Task instructions: Check each line of the entries below for the word "height", and copy out the ones that have it.

+===+

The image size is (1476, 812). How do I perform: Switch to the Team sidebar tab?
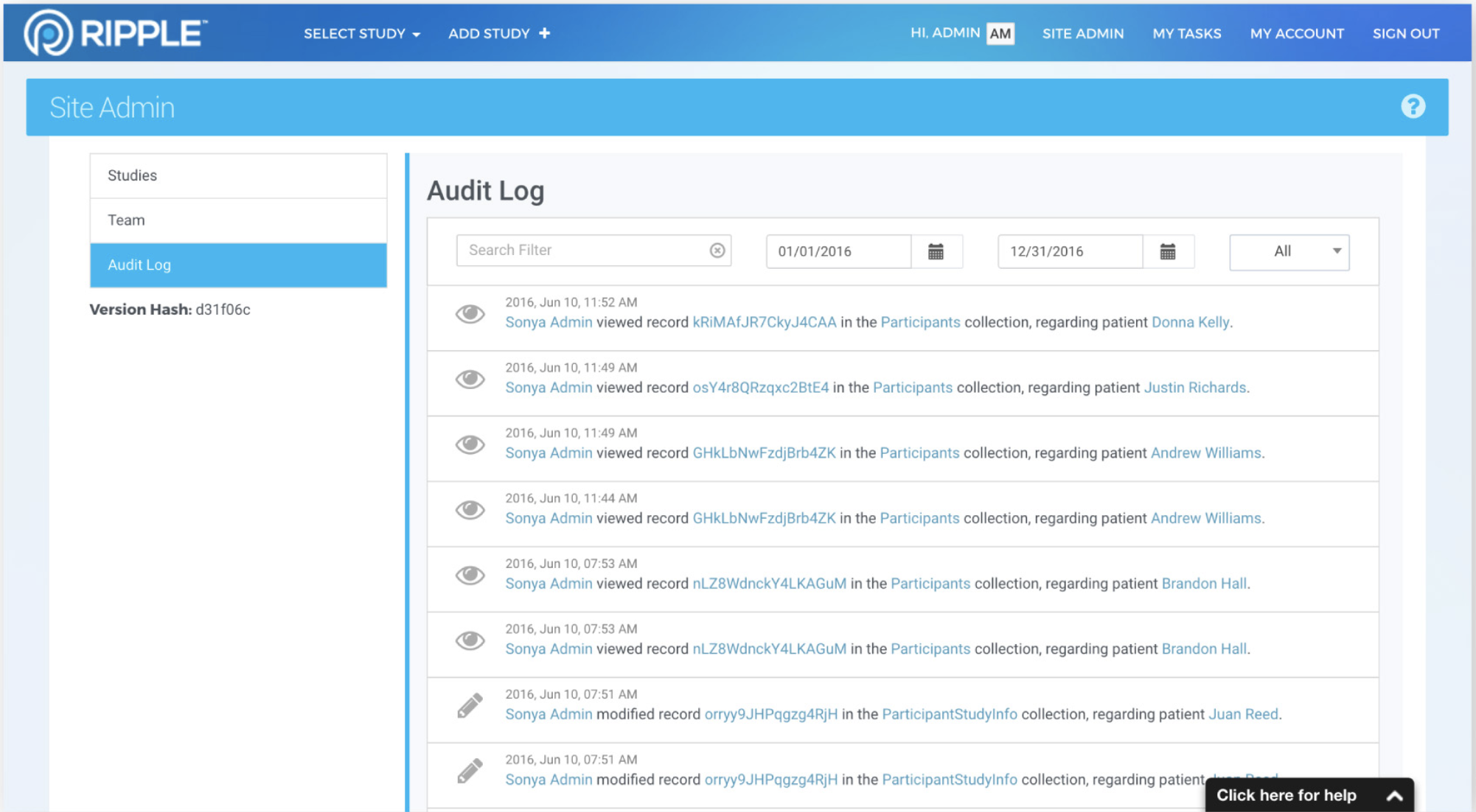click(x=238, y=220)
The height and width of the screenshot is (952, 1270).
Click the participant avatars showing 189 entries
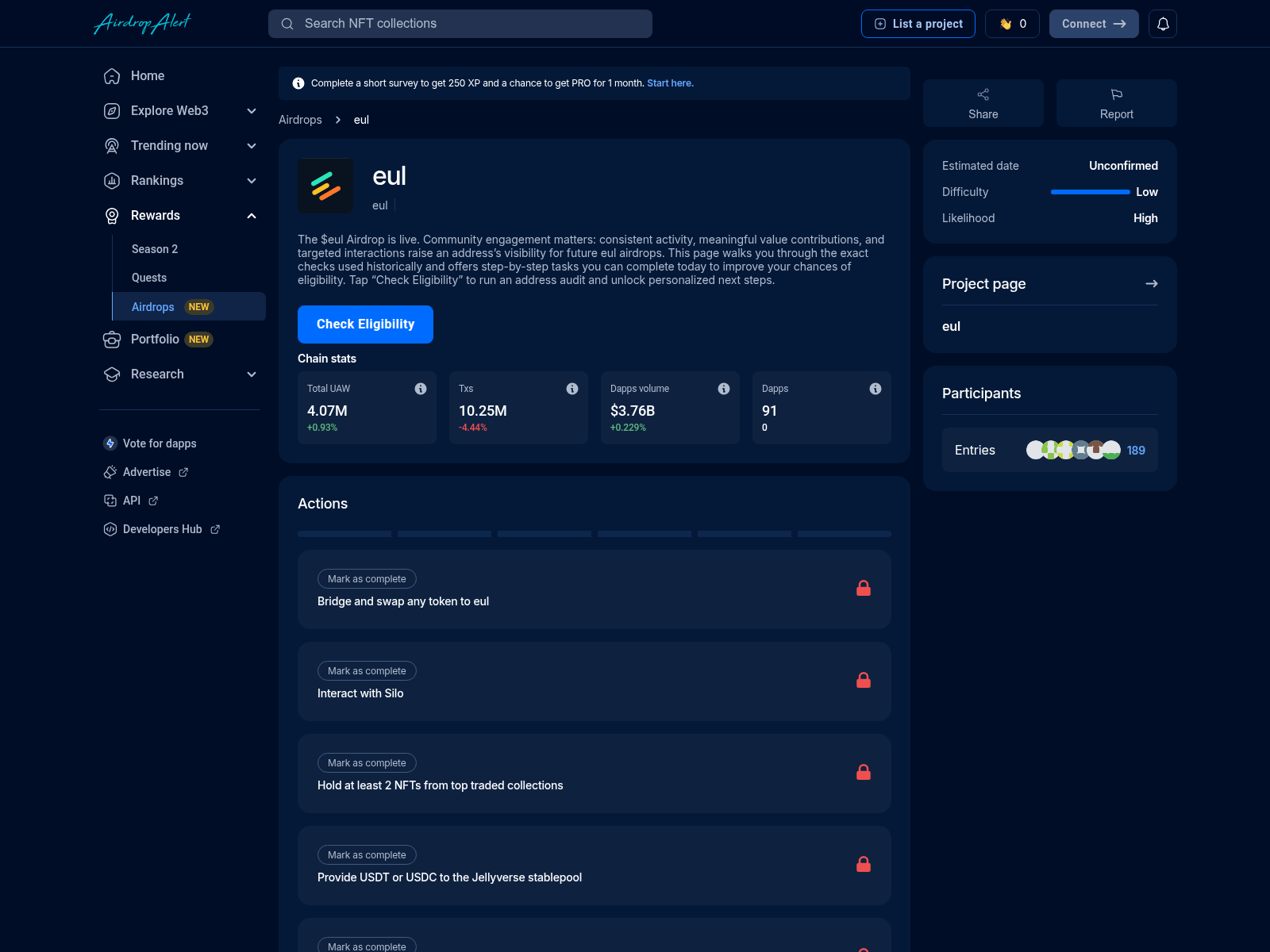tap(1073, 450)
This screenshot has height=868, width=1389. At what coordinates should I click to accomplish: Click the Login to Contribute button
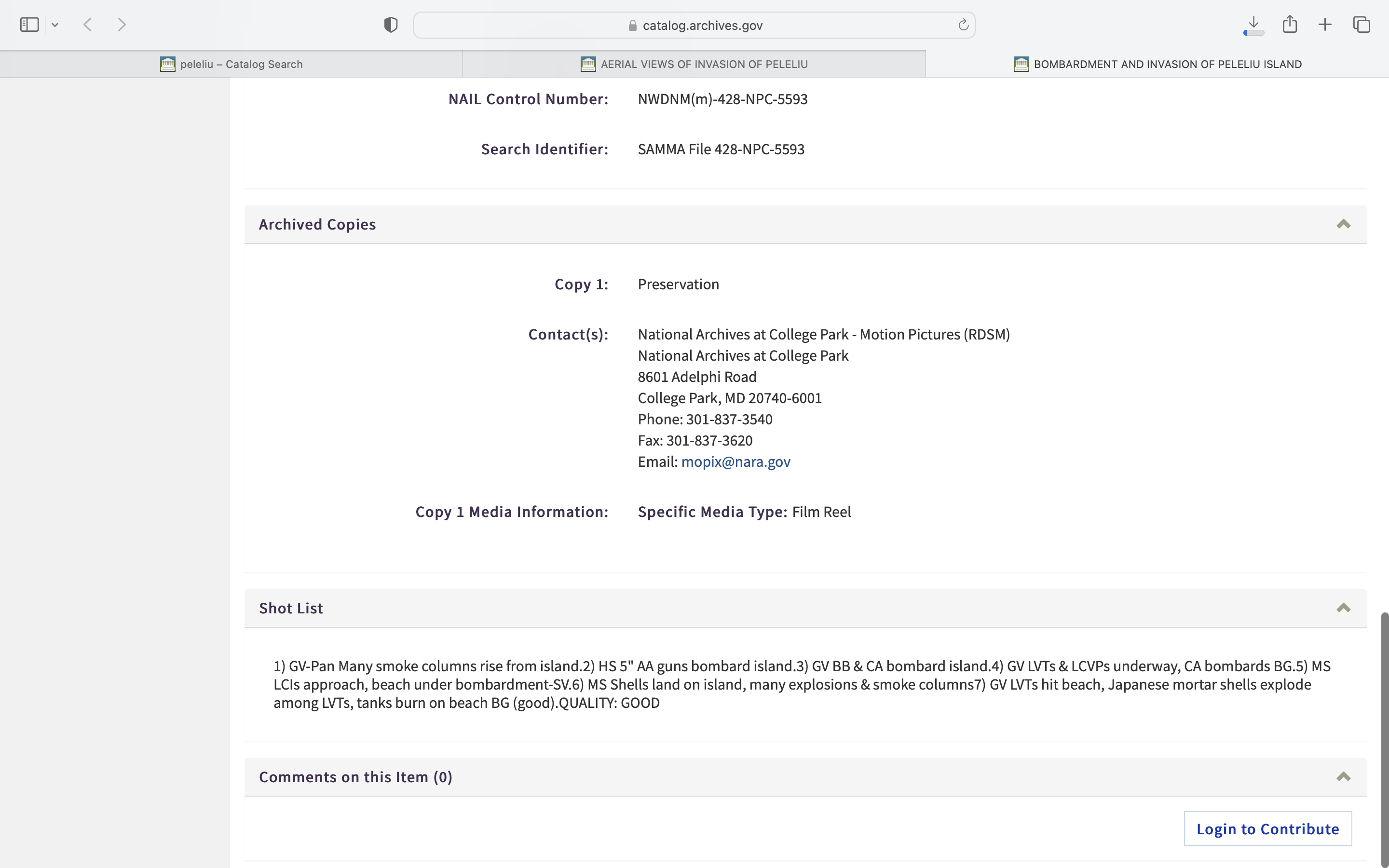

+===+

Solution for this exercise:
The height and width of the screenshot is (952, 1270).
This screenshot has height=868, width=1389. At what coordinates should I click to accomplish: Click the Login to Contribute button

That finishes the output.